Exploiting kindergarten material

The situation

I am now teaching kindergarten in the north of China, which I am enjoying, but what I have had to get used to is teaching to quite a strict syllabus. In London I was teaching adults and I was given free reign as to when I taught my students, particular language points and for how long.  In kindergarten we spend a week teaching one learning point, for example, I may teach the letters J, K and L for one week along with actions and chants, or, we may just repeat a dialogue.

Squeezing out the last drop

Despite the high tolerance young learners have for repetition, there is still a want on my part to try and be more creative within these constraints.  I do not have easy access to printers or a laminating machine, all of which I am sure can be obtained in China, but when you are still finding your feet in a new country, it is not always obvious where you buy these things.

Luckily, I had armed myself with four different coloured permanent markers before I Ieft London for China. When I arrived in the town where I now teach,  I made sure I knew where I could buy a pack of printing paper, so, I can now make extremely simple flashcards.  I consolidate chants by copying the chants onto the paper and cutting them up, the children then put them in order, this adds some essential physical movement to the lesson. They are most likely just beginning to learn to read in their own language, so I do not expect them to necessarily start reading English, but with the constant repetition and pictures as clues, some of them begin to make connections and put them in the correct order.

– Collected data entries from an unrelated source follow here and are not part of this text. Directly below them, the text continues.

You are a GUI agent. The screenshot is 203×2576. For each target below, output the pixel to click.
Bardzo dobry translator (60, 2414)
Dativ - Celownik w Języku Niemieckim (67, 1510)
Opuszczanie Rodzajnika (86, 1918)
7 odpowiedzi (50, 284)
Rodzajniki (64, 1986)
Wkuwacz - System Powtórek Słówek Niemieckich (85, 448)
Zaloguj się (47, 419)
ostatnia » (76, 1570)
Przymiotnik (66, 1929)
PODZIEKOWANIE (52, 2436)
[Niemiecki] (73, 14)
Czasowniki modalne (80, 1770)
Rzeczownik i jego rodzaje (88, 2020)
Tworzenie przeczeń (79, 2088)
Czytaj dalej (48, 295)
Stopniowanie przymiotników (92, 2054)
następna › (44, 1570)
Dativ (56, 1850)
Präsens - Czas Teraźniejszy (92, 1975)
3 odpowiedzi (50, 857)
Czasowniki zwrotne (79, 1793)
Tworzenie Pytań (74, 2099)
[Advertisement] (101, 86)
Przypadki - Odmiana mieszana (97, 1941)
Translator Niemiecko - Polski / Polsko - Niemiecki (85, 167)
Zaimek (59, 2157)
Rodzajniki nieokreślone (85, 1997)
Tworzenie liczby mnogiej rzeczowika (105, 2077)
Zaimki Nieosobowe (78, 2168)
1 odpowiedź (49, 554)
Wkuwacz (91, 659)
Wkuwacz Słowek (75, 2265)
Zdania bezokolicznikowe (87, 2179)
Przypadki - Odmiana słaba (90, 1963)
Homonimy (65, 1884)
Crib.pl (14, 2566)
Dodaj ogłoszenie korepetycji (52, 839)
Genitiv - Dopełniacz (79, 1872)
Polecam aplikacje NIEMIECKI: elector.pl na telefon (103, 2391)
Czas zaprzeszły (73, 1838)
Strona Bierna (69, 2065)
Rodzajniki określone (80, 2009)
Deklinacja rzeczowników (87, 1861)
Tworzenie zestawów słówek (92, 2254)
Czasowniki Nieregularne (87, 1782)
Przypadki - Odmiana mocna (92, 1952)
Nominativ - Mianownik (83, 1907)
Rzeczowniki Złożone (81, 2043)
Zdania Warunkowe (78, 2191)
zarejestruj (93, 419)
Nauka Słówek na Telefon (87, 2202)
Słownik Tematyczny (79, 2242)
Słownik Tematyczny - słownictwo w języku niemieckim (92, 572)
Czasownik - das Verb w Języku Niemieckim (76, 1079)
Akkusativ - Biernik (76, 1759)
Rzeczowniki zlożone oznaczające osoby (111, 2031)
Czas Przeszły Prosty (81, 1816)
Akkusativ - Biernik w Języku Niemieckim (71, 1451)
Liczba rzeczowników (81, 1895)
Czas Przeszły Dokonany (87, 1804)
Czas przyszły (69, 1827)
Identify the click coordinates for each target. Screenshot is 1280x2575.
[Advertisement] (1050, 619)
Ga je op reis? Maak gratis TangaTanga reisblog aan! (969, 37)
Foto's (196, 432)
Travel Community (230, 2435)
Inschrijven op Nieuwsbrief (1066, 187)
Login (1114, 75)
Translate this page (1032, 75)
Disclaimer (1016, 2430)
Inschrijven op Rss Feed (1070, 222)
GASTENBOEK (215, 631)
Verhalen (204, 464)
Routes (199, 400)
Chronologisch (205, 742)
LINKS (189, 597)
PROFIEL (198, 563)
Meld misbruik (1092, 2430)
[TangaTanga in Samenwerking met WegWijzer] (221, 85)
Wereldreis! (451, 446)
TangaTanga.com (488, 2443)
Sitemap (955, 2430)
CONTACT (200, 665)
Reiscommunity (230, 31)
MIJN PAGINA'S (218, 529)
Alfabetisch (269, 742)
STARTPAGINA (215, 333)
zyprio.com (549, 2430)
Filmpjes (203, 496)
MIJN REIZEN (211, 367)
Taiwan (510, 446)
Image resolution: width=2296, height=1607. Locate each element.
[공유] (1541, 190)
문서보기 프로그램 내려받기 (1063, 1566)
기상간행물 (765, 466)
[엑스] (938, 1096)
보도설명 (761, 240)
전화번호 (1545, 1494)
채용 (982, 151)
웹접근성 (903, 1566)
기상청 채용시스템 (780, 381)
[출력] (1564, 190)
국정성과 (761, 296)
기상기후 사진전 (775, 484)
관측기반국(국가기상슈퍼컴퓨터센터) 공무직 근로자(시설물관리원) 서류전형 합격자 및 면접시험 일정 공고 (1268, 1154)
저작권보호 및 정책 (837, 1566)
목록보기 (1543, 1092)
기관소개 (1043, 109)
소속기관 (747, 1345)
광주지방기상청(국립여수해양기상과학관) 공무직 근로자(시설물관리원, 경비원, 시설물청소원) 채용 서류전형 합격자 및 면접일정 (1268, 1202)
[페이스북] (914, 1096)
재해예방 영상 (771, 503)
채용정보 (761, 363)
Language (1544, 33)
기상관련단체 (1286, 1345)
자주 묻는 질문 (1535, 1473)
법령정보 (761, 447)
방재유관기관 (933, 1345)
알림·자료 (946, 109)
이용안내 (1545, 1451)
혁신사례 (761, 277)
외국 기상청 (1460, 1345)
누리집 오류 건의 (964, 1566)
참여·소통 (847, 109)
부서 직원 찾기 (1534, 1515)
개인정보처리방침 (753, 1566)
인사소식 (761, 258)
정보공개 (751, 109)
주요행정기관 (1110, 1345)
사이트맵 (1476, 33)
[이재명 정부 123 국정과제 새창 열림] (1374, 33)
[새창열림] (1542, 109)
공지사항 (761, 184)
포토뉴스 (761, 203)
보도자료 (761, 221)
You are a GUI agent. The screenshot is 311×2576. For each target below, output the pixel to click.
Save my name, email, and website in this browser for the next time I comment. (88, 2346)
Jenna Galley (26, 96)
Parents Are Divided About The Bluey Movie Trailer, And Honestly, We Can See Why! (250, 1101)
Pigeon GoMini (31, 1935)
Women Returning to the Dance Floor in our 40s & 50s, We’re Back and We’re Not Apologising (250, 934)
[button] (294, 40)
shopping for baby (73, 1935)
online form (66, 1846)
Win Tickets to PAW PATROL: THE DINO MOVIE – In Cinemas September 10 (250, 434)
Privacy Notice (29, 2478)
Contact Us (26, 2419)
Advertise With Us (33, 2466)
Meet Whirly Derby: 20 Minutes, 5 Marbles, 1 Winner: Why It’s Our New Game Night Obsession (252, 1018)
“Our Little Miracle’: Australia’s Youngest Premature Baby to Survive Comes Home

If they have been learning certain letters of the alphabet I cut out the letters and stick them on card, hide one of them around the room and instruct one or two of the children to search for it. This can go on for a good five to ten minutes and they can become quite raucous while doing it.  Creating alphabet flashcards is another easy way I have found to exploit simple chants; I give out the letters and call out letters of the words that are in the chants we have learnt. This reinforces the words and pronunciation, it also breaks up the monotony of repetition. Teaching kindergarten with limited English language resources can be frustrating, and when you are expected to teach within a framework, which may not be very flexible, I have discovered that I have had to exploit the content to the maximum.